“Ficamos indignados com isso porque sempre lutamos contra o preconceito. Faço um trabalho com a cultura hip-hop há 20 anos e ensinamos dentro de casa a não ter nenhum tipo de preconceito”, disse ao G1 Willian Domingues, pai de um dos alunos do Colégio Fayal. A escola pediu desculpas e falou em “sério equívoco no bilhete enviado às famílias”.
O filho explicou a Willian que a turma foi dividida em duas classes sociais para uma festa de integração da escola. “De um lado os favelados do Rio de Janeiro, que iriam de bermuda, chinelo, óculos escuros e boné, e a outra metade, vestida como médicos, advogados e empresários, para representar a outra parte da cidade”, explicou Willian em uma rede social.

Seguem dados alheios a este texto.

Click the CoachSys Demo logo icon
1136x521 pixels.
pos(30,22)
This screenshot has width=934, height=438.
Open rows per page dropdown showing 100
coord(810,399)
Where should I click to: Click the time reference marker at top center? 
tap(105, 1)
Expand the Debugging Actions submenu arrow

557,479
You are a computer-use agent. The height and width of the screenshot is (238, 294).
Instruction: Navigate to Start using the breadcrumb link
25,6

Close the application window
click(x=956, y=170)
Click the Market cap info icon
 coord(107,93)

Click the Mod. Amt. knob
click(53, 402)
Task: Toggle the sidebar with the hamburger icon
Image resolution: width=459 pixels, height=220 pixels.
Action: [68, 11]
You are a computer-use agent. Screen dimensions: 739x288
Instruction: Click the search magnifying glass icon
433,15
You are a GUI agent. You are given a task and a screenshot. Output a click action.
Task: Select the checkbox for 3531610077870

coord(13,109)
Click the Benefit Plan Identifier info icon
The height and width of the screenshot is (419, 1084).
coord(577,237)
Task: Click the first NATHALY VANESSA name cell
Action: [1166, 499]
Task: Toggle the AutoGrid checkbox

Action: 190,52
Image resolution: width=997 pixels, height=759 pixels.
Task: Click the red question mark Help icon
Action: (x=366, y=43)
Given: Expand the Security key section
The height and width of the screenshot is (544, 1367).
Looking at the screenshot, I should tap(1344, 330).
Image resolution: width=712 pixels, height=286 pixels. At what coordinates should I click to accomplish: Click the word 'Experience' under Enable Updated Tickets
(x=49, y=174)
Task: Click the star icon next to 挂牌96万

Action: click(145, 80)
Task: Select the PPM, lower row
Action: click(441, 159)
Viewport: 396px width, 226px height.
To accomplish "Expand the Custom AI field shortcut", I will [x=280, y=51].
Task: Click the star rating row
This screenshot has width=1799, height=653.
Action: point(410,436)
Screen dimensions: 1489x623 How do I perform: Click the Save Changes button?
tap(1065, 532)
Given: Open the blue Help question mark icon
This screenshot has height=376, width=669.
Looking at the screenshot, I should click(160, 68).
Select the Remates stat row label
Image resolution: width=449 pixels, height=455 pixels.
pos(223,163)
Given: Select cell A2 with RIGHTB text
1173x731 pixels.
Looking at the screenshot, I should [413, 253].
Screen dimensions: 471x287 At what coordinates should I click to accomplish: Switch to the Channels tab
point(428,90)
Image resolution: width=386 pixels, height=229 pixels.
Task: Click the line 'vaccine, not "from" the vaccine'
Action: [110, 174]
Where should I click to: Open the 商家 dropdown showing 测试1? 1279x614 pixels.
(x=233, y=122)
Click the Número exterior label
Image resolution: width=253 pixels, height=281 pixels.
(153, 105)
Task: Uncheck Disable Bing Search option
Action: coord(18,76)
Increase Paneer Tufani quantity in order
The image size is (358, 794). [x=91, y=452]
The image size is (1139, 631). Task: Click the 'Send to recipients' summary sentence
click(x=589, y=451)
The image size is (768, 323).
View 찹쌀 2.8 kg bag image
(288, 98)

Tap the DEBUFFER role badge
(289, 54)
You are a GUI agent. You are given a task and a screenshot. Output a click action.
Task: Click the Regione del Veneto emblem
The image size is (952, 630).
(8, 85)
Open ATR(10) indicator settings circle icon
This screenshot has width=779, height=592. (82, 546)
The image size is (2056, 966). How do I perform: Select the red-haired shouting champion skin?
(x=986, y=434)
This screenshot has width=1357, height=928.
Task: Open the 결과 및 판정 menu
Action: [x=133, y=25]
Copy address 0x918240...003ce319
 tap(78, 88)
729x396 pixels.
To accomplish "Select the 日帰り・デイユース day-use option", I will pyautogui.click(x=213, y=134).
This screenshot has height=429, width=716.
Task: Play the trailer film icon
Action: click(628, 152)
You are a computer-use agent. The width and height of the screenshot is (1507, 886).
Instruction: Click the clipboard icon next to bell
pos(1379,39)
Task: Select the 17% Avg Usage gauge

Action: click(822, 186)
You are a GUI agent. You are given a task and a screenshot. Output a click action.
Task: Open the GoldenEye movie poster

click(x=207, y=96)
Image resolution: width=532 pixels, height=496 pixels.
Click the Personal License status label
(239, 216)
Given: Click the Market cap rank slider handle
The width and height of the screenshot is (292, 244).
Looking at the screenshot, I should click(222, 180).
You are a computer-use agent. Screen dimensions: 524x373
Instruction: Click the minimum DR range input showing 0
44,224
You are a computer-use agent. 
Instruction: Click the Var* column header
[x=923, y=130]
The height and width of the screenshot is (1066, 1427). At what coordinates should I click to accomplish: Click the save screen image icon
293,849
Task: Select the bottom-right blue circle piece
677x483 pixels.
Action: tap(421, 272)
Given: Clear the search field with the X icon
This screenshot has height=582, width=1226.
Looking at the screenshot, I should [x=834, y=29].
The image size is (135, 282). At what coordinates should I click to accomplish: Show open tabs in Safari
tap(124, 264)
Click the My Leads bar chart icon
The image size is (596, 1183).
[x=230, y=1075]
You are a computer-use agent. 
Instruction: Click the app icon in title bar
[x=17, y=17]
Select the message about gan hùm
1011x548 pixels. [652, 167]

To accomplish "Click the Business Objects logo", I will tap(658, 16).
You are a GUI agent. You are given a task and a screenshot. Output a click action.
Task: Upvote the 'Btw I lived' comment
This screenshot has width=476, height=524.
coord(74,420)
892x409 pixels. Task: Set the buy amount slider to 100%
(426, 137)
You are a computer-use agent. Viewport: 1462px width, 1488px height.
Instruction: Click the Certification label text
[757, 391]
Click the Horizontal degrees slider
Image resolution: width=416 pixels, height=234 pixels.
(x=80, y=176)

A direção da escola informou ao G1 que a festa de integração ocorre anualmente e neste ano o tema é Cidadania Solidária, pois no primeiro semestre questões relacionadas às desigualdades sociais foram trabalhadas com os alunos. O que ocorreu, segundo a escola, foi um equívoco na escolha das palavras.
Em um esclarecimento publicado na internet, a escola pediu desculpas e disse que a intenção não era criar estereótipos e “sim expor movimentos de cidadania”.